Among the key announcements made by Nvidia at its Tuesday event, the company has revealed its next GPU called Pascal. Nvidia is hailing Pascal as a huge step forward because it essentially combines the PCI Express Bus and 3D memory technology in an all-new way.
Typically, vendors pack more pins in high-end GPUs to boost performance to a certain extent. But there is a limit to how far this limit can be stretched and there comes a time when the clock speed and correspondent heat generation becomes too much to be manageable. So Nvidia has sought out a different solution.
According to the company’s chief executive, Jen-Hsun Huang, the new solution is NVLink. It is essentially a combination of the PCI Express and the 3D memory. It is able to provide a performance which is five to twelve times more than that of a normal PCI Express Bus. And thanks to this solution, GPUs will be able to handle 1000 times greater memory bandwidths, claims Huang.
The best part is that the NVLink will be immensely helpful in ramping up the performance of GPUs as well as the interconnection of GPUs with each other. Scaling and handling very high bandwidth is a key problem resolved by this new contraption.
With the high-performance NVLink, Nvidia hopes that big data crunching that is currently happening in various fields of science, gaming and economics, will finally be possible without any GPU-end limitations.
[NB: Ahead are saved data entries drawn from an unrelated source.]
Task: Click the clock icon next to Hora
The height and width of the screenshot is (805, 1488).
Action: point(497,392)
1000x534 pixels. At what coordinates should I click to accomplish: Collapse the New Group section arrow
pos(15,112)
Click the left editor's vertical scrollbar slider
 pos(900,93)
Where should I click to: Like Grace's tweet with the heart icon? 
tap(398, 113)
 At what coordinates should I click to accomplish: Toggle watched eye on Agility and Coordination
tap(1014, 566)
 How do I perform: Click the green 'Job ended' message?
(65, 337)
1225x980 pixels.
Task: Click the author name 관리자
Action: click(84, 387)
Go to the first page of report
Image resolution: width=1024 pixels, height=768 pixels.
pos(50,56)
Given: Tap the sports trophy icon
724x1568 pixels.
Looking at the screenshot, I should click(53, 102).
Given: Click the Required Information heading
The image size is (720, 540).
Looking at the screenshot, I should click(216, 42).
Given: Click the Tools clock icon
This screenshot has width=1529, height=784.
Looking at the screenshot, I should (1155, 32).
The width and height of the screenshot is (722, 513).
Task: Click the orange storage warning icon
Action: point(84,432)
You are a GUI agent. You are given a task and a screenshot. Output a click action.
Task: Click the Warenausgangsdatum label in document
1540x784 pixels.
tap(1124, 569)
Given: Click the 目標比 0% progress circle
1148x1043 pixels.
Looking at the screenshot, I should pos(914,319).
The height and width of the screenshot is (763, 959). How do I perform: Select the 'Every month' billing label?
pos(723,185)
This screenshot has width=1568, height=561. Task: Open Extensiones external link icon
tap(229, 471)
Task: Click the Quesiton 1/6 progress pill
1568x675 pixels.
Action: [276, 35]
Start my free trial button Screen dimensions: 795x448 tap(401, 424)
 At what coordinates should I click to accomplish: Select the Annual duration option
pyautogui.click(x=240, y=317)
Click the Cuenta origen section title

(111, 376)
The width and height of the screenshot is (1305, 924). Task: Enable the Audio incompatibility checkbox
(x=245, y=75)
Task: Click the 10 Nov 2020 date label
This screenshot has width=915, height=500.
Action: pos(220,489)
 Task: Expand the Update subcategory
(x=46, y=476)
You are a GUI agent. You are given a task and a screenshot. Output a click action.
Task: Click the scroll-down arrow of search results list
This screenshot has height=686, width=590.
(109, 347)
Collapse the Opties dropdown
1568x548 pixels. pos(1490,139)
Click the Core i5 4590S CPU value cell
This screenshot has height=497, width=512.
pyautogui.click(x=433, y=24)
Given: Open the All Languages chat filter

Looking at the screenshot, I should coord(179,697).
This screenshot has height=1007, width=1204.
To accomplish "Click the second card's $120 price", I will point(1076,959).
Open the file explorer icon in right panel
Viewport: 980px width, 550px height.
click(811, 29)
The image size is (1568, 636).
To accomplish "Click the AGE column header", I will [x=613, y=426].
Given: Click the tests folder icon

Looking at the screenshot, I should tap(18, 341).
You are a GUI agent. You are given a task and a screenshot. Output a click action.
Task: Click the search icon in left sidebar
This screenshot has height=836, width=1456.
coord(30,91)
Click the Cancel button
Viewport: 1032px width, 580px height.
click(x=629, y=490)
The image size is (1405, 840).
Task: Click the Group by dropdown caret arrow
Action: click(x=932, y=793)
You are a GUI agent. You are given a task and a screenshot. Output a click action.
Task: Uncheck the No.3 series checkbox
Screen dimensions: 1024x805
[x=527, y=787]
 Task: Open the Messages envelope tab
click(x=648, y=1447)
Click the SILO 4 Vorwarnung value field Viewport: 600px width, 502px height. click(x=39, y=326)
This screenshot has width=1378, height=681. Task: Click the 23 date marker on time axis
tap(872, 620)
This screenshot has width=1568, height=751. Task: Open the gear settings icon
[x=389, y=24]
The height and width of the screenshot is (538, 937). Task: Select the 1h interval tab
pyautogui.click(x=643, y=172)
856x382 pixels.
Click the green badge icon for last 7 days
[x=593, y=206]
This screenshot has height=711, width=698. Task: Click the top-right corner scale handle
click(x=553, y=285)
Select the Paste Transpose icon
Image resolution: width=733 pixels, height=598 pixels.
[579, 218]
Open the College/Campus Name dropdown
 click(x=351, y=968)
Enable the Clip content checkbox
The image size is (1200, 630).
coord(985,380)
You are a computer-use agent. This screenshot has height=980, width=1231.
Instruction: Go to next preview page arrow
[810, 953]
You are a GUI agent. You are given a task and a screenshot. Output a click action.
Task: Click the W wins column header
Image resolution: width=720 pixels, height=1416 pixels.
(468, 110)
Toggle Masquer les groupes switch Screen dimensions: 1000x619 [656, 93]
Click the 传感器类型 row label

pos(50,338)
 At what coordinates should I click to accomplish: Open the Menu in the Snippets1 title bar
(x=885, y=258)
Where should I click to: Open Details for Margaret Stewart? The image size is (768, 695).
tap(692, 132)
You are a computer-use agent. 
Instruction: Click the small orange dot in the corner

At its event, Nvidia was able to demonstrate some really heavy and impressive performance pulled off by the new GPU.
However, the new Titan Z is quite expensive and costs $3000. It must be noted here that the kind of technology offered by this GPU has been far more expensive conventionally, and typically unavailable to individual users. Titan Z comes with 5760 CUDA cores which contain two Kepler cores, 8 teraflops of computing power and 12GB of memory. It will also be a power hog, chugging away at 2000 watts.
The company showed off a number of other new products at the event. These include Iray VCA, a remote server which turns the rendering time of graphics-related files from hours to minutes. The big question for Nvidia, though, is whether or not there’s a scope of this technology beyond the pale of PC. On that question, rests are the fate of the tech giant.